Lithium (Li), used as treatment of bipolar disorders can lead to diabetes insipidus which shows decreased expression of aquaporin‐ 2 (AQP2) and polyuria. Li also reduces glycogen synthase kinase‐3 (GSK3) activity. GSK3beta deficient mice show decreased urinary concentration ability. The underlying cellular and molecular mechanisms are not fully understood. We used primary cultured inner medullary collecting duct (IMCD) cells, treated with Li or the GSK3 inhibitor SB216763. IMCD cells endogenously express AQP2 and other principal cell markers. AQP2 expression was verified by western blot analysis and realtime PCR. Treatment for 24h with Li or SB216763 reduced expression by 75%. Realtime PCR showed that Li treatment reduced AQP2 expression while SB216763 had no effect.
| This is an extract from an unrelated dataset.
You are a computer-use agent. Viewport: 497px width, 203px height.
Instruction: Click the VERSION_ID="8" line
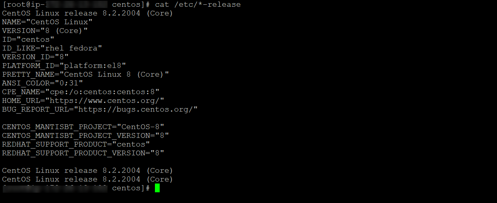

The proteasom inhibitor MG132 or the lysosomal inhibitor bafilomycin (BF) reduced AQP2 mRNA but not protein expression. Li plus MG132 still reduced AQP2 expression. Li plus BF showed normal AQP2 expression. Furthermore in BF but not in MG132 treated cells AQP2 accumulated in vesicular structures. In conclusion we show that Li and GSK3 inhibition reduced AQP2 protein but only Li also mRNA expression. The accumulation of AQP2 after BF treatment indicates recycling of AQP2 in lysosoms. Li and GSK3 inhibition affect this lysosomal recycling thereby promoting lysosomal degradation of AQP2.